Shares were up 15% at 288.13 pence each in London, one of the top performers in the FTSE 100 index.

Rolls-Royce makes engines for planes manufactured by Boeing Co and Airbus SE and generates significant revenue from servicing those engines. In February, it had retained its guidance for fixing Trent 1000 engines and had said that it remained on track to reduce aircraft on the ground for repairs to single digits by the end of the second quarter of 2020.

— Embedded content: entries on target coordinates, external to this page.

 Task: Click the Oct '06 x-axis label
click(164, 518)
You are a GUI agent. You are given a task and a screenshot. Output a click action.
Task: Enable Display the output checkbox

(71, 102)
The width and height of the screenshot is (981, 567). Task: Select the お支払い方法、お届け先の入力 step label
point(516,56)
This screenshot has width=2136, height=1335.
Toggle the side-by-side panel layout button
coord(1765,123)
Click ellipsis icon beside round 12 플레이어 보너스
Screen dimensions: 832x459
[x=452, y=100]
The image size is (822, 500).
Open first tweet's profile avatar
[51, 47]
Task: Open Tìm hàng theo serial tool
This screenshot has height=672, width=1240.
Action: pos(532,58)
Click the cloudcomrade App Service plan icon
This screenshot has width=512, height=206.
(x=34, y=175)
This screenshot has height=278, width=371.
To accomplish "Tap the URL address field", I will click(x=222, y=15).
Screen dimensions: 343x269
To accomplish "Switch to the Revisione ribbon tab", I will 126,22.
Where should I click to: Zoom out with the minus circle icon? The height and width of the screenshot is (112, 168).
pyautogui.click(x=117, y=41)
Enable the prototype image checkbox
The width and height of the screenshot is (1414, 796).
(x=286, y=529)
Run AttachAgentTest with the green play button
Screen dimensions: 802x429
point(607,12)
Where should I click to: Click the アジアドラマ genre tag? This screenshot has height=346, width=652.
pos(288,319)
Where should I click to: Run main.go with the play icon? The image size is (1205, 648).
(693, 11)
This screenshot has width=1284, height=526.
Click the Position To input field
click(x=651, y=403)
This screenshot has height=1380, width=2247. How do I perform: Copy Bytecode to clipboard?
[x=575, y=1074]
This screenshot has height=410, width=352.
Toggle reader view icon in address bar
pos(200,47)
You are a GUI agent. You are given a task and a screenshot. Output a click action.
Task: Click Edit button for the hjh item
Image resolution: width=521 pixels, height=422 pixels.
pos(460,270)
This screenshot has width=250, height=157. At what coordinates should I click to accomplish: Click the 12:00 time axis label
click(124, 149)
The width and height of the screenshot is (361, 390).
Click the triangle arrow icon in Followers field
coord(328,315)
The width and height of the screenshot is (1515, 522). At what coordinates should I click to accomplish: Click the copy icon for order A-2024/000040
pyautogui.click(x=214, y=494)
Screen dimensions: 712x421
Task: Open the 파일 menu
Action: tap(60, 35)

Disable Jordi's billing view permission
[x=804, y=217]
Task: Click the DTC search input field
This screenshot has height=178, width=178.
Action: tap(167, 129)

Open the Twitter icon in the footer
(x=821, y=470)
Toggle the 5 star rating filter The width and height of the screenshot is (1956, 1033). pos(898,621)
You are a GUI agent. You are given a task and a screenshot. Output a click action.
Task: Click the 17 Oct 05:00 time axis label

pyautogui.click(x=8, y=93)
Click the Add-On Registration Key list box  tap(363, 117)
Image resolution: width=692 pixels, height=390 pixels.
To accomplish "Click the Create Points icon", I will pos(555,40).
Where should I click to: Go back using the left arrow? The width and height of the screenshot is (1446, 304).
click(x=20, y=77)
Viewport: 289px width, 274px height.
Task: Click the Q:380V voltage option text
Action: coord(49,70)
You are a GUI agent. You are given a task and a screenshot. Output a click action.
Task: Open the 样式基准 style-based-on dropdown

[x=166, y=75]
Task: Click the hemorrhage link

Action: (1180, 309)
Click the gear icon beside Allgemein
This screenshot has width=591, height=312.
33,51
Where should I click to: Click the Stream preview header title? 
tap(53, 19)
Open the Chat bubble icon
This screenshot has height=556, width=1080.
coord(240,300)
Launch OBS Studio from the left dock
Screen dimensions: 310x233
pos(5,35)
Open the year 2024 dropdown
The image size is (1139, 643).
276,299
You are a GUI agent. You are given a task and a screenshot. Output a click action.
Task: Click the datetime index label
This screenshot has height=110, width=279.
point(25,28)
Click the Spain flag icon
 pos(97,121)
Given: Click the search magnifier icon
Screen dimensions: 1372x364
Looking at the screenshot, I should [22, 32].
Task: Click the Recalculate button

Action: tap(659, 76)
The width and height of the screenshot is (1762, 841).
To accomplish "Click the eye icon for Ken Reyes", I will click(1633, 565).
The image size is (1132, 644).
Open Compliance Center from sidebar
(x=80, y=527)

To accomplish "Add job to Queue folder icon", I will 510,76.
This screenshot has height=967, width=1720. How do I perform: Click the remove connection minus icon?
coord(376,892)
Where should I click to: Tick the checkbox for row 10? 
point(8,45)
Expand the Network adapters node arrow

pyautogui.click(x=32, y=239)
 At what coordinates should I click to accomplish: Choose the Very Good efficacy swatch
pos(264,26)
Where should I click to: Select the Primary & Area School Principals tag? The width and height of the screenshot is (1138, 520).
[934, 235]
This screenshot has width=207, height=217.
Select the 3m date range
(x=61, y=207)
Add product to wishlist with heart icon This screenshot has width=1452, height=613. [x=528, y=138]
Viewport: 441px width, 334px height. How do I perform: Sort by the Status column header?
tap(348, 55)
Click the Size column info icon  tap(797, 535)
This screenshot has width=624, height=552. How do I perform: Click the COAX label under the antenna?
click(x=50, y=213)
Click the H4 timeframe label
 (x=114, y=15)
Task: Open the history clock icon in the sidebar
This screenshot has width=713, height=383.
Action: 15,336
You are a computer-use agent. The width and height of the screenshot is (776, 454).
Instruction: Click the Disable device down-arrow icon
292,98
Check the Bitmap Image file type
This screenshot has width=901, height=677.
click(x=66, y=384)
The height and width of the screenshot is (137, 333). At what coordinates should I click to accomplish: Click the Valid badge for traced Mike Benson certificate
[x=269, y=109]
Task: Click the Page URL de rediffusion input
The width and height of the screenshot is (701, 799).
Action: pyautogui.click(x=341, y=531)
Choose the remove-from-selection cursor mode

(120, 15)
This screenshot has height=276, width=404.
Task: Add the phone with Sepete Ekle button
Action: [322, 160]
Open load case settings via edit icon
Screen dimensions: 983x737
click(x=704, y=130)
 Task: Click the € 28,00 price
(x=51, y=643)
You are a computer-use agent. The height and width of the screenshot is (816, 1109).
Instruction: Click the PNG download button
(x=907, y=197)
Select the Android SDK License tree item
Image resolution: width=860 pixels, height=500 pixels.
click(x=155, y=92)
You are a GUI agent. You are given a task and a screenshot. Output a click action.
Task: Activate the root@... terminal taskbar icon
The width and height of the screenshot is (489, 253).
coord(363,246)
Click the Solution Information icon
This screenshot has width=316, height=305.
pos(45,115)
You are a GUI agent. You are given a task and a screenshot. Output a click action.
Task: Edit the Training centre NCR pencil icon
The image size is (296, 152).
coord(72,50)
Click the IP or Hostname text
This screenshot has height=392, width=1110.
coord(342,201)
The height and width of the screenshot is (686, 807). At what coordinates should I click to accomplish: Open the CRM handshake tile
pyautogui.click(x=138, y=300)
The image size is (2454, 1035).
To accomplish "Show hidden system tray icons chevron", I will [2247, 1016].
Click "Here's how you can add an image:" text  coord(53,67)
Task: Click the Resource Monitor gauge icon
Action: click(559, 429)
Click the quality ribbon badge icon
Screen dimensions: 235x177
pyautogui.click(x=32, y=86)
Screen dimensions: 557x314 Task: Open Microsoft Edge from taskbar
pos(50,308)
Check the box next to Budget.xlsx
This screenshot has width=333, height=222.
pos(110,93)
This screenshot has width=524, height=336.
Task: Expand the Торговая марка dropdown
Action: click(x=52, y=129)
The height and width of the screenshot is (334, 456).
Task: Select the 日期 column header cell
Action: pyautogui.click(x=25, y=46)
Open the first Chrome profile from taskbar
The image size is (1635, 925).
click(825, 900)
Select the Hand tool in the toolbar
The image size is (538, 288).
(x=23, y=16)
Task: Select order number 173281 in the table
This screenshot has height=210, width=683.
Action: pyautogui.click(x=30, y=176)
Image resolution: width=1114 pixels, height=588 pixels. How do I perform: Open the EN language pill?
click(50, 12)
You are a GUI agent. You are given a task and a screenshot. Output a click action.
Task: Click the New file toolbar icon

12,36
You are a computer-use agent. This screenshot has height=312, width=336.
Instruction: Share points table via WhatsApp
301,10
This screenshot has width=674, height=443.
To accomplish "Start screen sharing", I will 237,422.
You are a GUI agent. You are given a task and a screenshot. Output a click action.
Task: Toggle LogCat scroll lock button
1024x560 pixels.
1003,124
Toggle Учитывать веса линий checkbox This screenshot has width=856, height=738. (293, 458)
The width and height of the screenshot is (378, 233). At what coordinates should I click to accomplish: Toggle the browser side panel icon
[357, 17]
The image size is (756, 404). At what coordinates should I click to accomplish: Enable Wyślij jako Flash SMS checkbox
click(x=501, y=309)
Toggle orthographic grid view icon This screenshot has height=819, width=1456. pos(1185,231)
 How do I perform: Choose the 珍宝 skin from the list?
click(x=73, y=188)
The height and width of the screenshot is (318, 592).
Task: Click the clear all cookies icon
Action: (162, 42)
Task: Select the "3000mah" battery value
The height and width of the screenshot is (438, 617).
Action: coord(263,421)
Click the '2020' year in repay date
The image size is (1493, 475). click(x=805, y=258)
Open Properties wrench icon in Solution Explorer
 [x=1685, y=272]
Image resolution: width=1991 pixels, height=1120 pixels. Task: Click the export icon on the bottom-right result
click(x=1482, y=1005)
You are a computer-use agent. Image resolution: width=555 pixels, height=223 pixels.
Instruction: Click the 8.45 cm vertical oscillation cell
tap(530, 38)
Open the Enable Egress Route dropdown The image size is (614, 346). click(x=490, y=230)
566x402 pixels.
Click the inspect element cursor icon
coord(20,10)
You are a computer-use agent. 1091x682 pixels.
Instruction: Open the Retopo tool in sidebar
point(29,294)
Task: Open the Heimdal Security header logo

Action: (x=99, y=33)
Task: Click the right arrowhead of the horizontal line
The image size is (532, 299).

Rolls Royce on Monday said: "Widebody flying hours fell by approximately 25% in the first quarter, compared to the prior year, and fell approximately 50% in March, with an expected further deterioration in April and beyond as airlines have grounded an increasing proportion of their fleets over the last few weeks."

In response to the change in outlook resulting from the global spread of Covid-19 and to ensure cash headroom in the event of a prolonged reduction in trading activity, Rolls-Royce took the precautionary decision in March to draw fully on its GBP2.5 billion revolving credit facility, it said.

London-based Rolls-Royce also secured an additional GBP1.5 billion revolving credit facility commitment with a consortium of banks, increasing its overall liquidity to GBP6.7 billion.

The company also has decided to cancel a final shareholder payment of 7.1 pence per share with respect to 2019.

"We are executing a number of specific mitigations to reduce our cash expenditure which will have a cash flow benefit of at least GBP750 million in 2020 in addition to our ongoing transformation plans," the company explained.

These mitigations include minimising discretionary costs, ceasing all non-essential travel, postponing external recruitment, and reducing salary costs across global workforce by at least 10% in 2020. Salaries for the company's senior managers and executive team will be cut by 20% for the rest of 2020, comprising a reduction of 10% and a deferral of 10%, with an additional bonus deferral for the chief executive officer and chief financial officer.

The company also plans to reduce fees for non-executive directors for the remainder of the year.

CEO Warren East said: "We find ourselves in unprecedented times, both as a company and as a key player in vital power markets across the world. We are taking significant measures to strengthen the operational and financial resilience of our business."